Nonetheless, analysts assess that the chance of successful negotiations remains very low. According to economists from the Center of Reform on Economics Indonesia (CORE) and the Institute for Development of Economics and Finance (INDEF), Indonesia currently lacks sufficient leverage to influence the Trump administration’s decisions. The U.S. might only consider reducing tariffs if Indonesia or its companies invest in production facilities in the U.S. or offer concrete economic, political, or security concessions. Some experts also suggested that Indonesia could seek exemptions through the Generalized System of Preferences (GSP), although this is considered unlikely under Trump's leadership.

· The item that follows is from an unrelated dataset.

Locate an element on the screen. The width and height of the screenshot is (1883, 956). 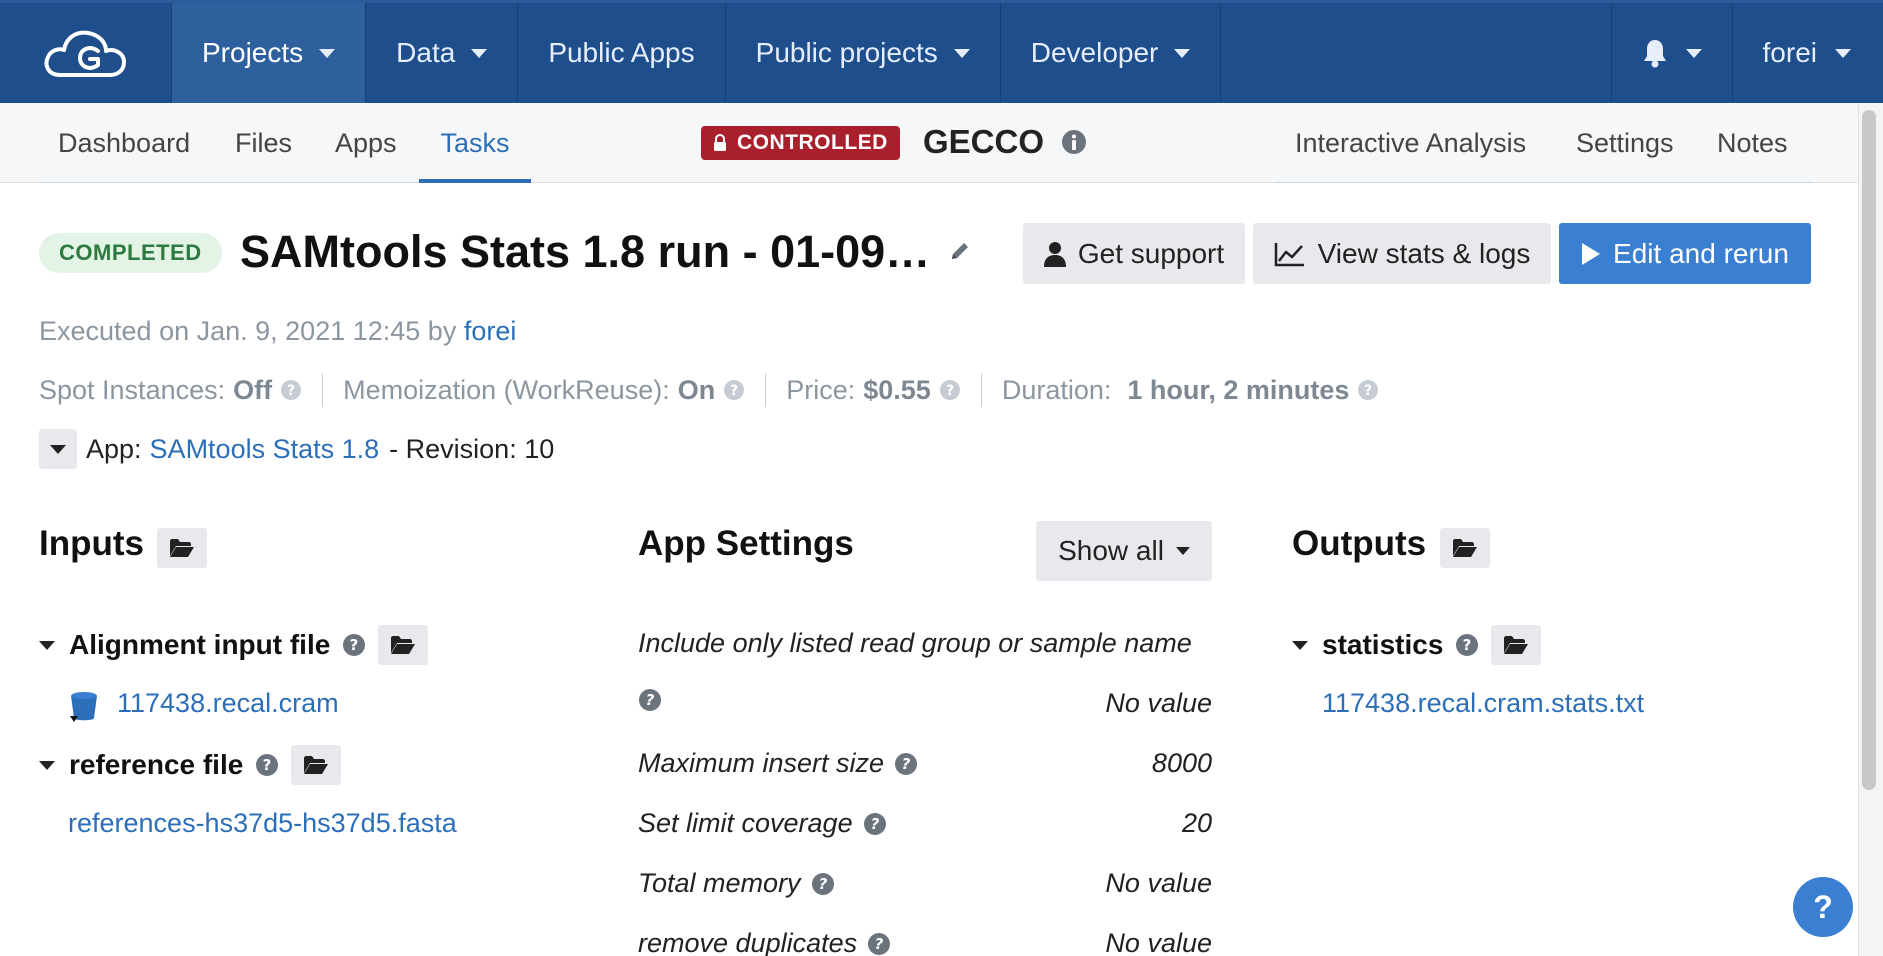
user-icon is located at coordinates (1054, 254).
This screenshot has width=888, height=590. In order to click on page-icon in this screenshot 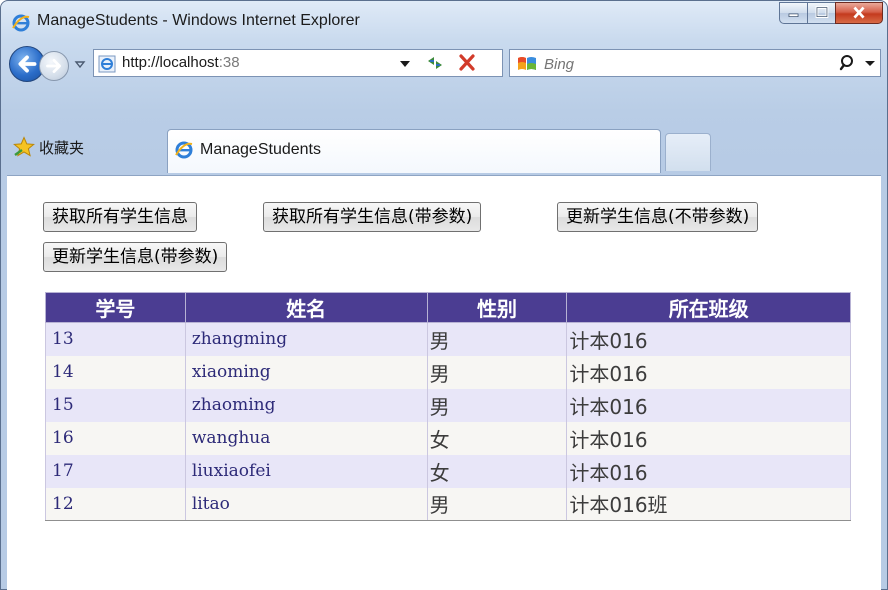, I will do `click(107, 64)`.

Facing U.S. pressure, Indonesia is also intensifying efforts to find alternative markets, especially among BRICS members and Gulf Cooperation Council (GCC) countries. At the BRICS Summit, President Prabowo Subianto urged member countries to increase imports from Indonesia and proposed a South–South Economic Agreement initiative to enhance market access for developing nations. He also called for the swift conclusion of the Indonesia-GCC Free Trade Agreement in a meeting with Saudi Crown Prince Mohammed bin Salman.
However, experts believe that BRICS countries cannot substitute the U.S. in the short term, as most of them remain focused on raw material trade, while the U.S. serves as a major market for labor-intensive industrial products such as textiles, electronics, and furniture. Still, in the medium term, if Indonesia can diversify its product range and reach the growing middle class in India and China, its export potential could improve. Moreover, leveraging South Africa as a transshipment hub into Africa is seen as a strategic direction.
Overall, Indonesia finds itself in a challenging position amid U.S. protectionist trade policies but remains committed to negotiations and proactively seeking new opportunities. To achieve long-term balance, the country must develop an export strategy centered on market diversification, value-added investment, and greater integration into regional and global supply chains.